Copy word for word everything from the line containing "Given: Open the Object" down to the line containing "will (x=196, y=115).", including both of those lines.

— START OF The input —

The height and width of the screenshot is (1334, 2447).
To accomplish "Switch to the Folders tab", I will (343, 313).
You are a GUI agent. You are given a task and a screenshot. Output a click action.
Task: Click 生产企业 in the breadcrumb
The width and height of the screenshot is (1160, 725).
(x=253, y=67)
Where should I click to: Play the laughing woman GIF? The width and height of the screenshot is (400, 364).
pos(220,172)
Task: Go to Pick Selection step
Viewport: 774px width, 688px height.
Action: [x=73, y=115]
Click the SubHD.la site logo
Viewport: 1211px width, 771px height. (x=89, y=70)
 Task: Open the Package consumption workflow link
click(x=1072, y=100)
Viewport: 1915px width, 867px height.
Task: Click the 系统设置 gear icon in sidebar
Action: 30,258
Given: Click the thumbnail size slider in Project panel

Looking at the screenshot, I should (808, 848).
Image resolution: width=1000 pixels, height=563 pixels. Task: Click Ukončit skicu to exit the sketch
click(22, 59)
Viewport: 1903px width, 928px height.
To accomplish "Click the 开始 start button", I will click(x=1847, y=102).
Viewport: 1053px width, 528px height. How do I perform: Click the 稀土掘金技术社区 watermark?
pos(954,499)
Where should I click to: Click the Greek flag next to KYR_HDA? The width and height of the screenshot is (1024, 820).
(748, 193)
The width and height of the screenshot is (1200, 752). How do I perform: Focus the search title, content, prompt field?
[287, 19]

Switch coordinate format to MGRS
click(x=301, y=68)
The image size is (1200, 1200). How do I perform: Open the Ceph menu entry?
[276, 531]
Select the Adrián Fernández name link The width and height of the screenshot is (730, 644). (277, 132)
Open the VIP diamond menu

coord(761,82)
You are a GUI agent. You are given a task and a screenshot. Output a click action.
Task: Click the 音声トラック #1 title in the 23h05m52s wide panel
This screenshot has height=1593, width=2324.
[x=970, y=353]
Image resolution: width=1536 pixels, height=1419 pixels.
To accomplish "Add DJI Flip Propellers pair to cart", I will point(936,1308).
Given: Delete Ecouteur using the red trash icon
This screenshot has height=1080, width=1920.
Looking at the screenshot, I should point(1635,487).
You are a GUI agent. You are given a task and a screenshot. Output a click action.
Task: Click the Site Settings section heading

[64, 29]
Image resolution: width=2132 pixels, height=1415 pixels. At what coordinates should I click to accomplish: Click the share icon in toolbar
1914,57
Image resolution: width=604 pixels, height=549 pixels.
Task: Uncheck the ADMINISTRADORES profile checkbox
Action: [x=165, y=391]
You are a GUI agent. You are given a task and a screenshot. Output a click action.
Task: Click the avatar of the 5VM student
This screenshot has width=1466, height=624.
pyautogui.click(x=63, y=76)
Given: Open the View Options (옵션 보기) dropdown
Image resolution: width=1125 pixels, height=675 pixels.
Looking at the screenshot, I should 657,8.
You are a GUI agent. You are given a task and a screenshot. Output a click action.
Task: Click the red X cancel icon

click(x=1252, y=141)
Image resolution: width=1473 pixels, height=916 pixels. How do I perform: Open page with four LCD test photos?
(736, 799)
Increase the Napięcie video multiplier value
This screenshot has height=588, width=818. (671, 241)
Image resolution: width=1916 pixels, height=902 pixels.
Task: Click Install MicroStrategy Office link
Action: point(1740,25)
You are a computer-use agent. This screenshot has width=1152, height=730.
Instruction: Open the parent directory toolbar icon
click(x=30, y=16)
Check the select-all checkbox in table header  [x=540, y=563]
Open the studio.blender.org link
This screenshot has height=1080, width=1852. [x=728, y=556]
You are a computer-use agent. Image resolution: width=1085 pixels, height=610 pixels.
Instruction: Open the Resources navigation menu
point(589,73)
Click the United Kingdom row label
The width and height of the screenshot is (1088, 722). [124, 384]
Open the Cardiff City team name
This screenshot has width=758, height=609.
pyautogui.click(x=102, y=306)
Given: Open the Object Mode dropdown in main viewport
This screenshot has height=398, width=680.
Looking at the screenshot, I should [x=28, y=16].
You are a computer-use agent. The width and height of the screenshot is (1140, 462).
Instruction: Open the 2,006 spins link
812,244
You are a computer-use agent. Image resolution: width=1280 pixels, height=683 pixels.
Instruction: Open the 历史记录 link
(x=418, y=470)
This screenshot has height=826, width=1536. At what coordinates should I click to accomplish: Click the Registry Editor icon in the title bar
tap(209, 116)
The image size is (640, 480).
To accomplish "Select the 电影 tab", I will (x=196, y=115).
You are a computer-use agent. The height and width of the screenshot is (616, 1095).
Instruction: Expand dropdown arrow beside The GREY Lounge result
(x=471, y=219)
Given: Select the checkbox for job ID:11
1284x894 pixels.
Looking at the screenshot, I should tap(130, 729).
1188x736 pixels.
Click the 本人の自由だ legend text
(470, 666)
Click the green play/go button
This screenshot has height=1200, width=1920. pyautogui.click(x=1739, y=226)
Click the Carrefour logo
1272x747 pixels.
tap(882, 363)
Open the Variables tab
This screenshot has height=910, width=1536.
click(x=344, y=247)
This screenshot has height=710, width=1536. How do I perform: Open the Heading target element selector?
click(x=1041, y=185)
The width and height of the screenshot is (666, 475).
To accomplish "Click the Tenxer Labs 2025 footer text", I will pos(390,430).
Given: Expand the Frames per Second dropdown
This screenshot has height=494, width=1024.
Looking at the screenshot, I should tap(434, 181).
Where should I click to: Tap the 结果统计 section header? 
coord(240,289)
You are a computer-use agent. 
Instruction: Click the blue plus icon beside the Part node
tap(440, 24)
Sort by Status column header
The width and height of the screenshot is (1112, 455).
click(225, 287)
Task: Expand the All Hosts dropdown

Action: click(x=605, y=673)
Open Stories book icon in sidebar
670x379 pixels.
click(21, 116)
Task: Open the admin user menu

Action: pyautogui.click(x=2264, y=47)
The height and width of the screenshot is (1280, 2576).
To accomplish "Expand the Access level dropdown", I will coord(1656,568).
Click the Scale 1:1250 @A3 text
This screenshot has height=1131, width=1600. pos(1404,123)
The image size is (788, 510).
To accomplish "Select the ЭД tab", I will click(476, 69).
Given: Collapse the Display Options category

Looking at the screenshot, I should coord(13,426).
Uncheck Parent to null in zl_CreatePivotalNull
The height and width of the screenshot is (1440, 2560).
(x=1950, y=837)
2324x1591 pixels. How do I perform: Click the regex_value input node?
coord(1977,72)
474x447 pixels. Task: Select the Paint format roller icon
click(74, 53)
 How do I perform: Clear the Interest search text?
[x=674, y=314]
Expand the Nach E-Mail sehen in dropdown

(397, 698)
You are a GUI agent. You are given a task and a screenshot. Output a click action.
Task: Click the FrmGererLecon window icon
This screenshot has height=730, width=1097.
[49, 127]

— END OF The input —

_Answer:_
Given: Open the Object Mode dropdown in main viewport
This screenshot has height=398, width=680.
Looking at the screenshot, I should [x=28, y=16].
You are a computer-use agent. The width and height of the screenshot is (1140, 462).
Instruction: Open the 2,006 spins link
812,244
You are a computer-use agent. Image resolution: width=1280 pixels, height=683 pixels.
Instruction: Open the 历史记录 link
(x=418, y=470)
This screenshot has height=826, width=1536. At what coordinates should I click to accomplish: Click the Registry Editor icon in the title bar
tap(209, 116)
The image size is (640, 480).
To accomplish "Select the 电影 tab", I will (x=196, y=115).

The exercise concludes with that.